Published: Saturday, May 24, 2014, 9:00 p.m.

The first woman to run for governor in Pennsylvania knew she had no shot at victory. And she’d been mired in scandal.

Jennifer Wesner, 80, of Knox in Clarion County was the borough’s mayor in the early 1970s. Then a photographer leaked risque photos of Wesner to national tabloids, from her days as a topless model a decade earlier. Though mortified, Wesner went on to run four campaigns for higher office.

She dove into philanthropy and authored a book on her experiences.

“I would keep running for office, and that’s how I’d get known,” she said. “I became something; I became somebody.”

Wesner’s name has a place in history as the first of seven women to run for governor in Pennsylvania, one of two dozen states where voters never have elected a woman to the office. U.S. Rep. Allyson Schwartz of Philadelphia and Katie McGinty, a former environmental administrator in state government, lost the Democratic primary on Tuesday to Tom Wolf, a millionaire businessman from York County.

Adrienne Kimmell, executive director of Barbara Lee Family Foundation, which encourages female leadership in politics, said just 35 women governors have served in the nation’s history; five are in office. To Kimmell and other female-candidate advocates, this poses a policy problem.

“When women are at the table, their unique life experiences are being represented,” she said. “It’s not about whether they’re there just because of their gender.”

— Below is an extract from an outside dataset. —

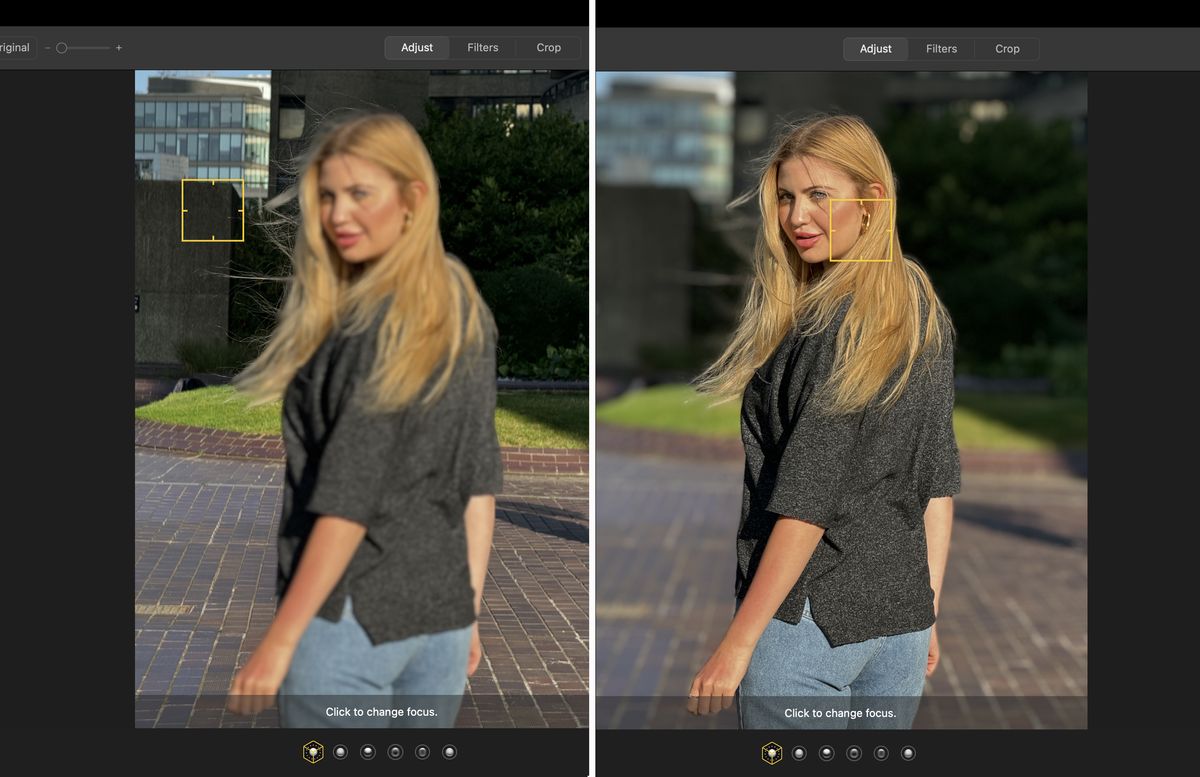Select the portrait depth effect hexagon under left photo
The image size is (1200, 777).
click(313, 751)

Dana Brown, executive director at the Pennsylvania Center for Women and Politics at Chatham University, said the primary election was “a mixed bag with a negative outlook” for female candidates. In addition to postponing the possibility of a woman governor until at least 2018, Schwartz’s loss means that when her term in Congress ends, Pennsylvania’s delegation will be all-male — unless one of six female challengers overtakes an incumbent. Women have 99, or 18.5 percent, of the 535 seats in the U.S. Congress, according the Center for American Women and Politics at Rutgers.